BEGIN STUDY MATERIAL
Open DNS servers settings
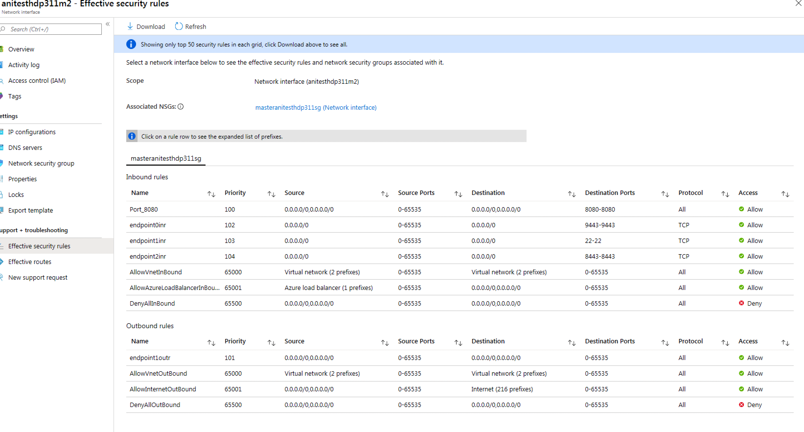Image resolution: width=804 pixels, height=432 pixels. point(25,147)
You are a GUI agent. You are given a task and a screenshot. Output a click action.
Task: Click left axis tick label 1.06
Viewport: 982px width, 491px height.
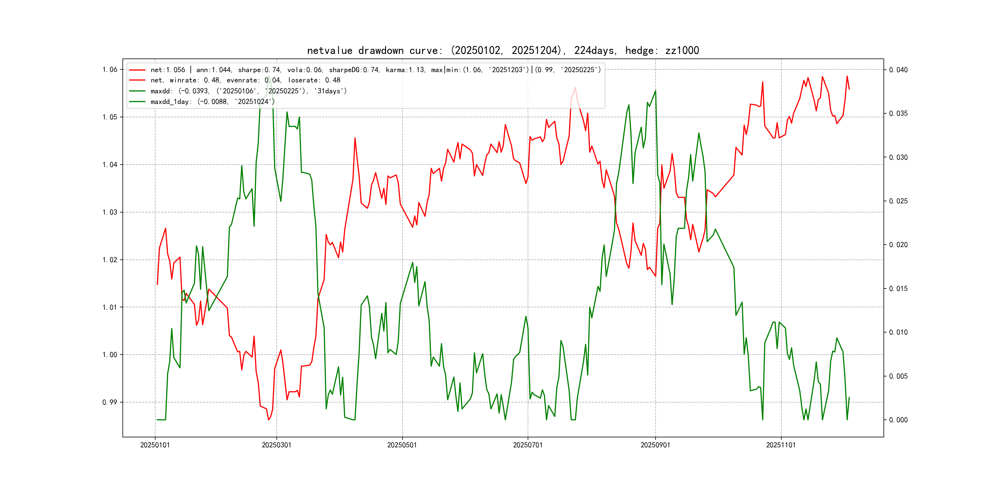(110, 69)
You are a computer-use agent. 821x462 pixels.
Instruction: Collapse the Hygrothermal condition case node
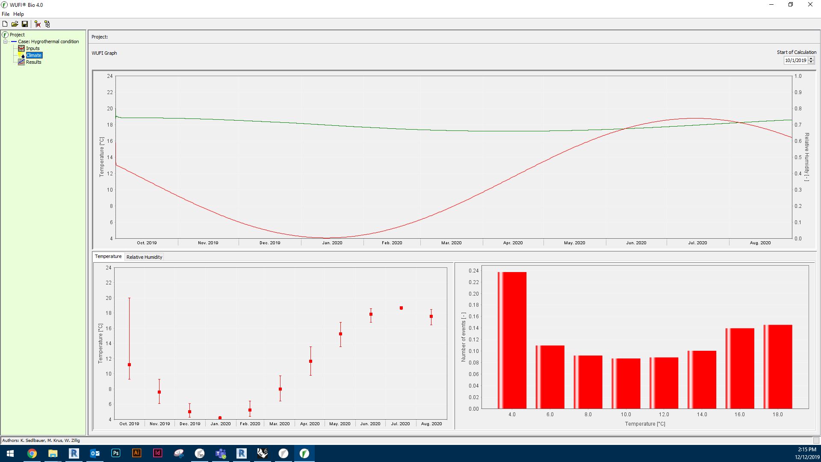pos(5,41)
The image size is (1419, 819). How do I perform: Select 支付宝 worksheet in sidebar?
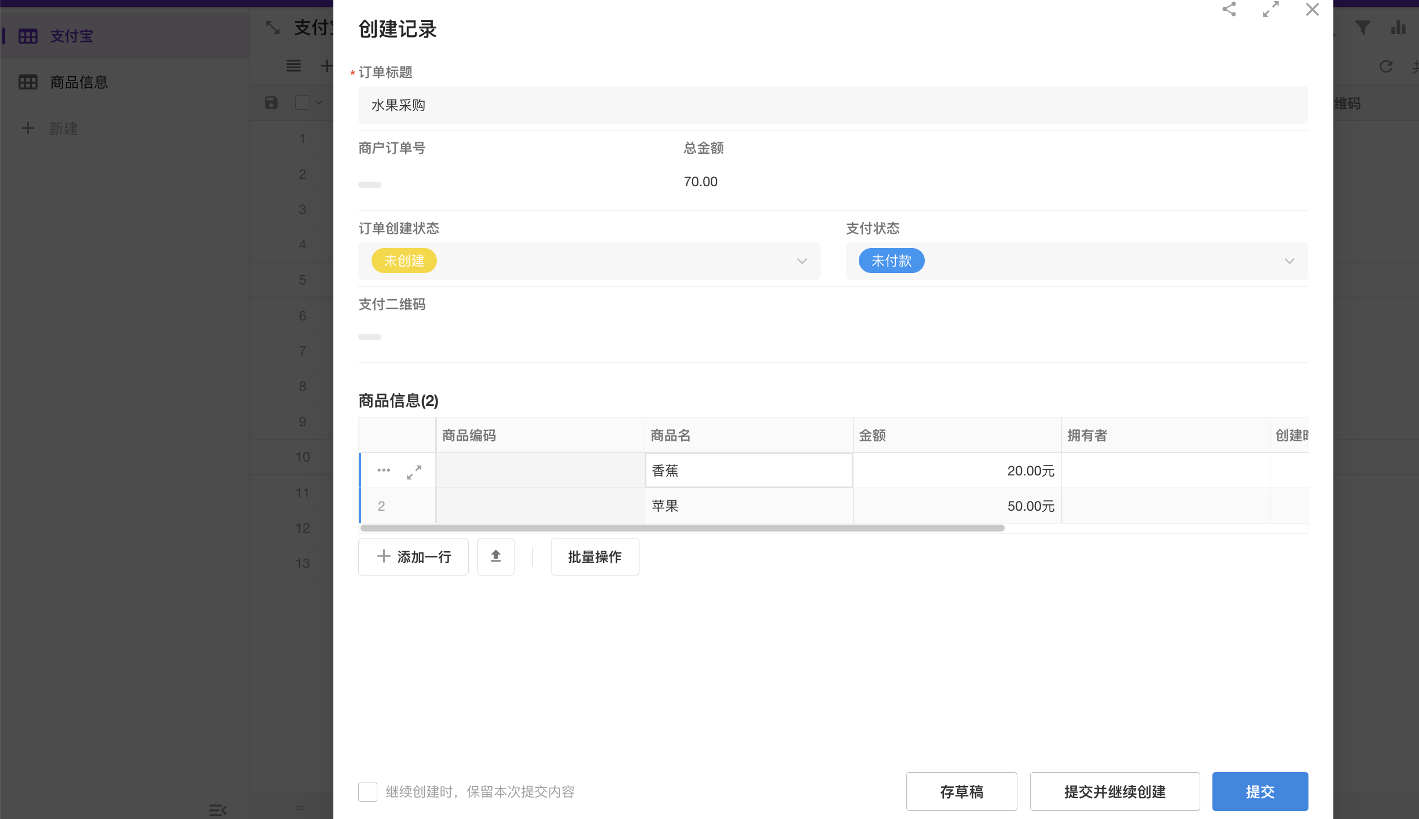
END STUDY MATERIAL
YOUR GOAL = Within the entries above, find every line where the string "agent" occurs, and copy it.

EXERCISE OUTPUT =
You are a GUI agent. You are given a task and a screenshot. Output a click action.
You are a computer-use agent. 821x462 pixels.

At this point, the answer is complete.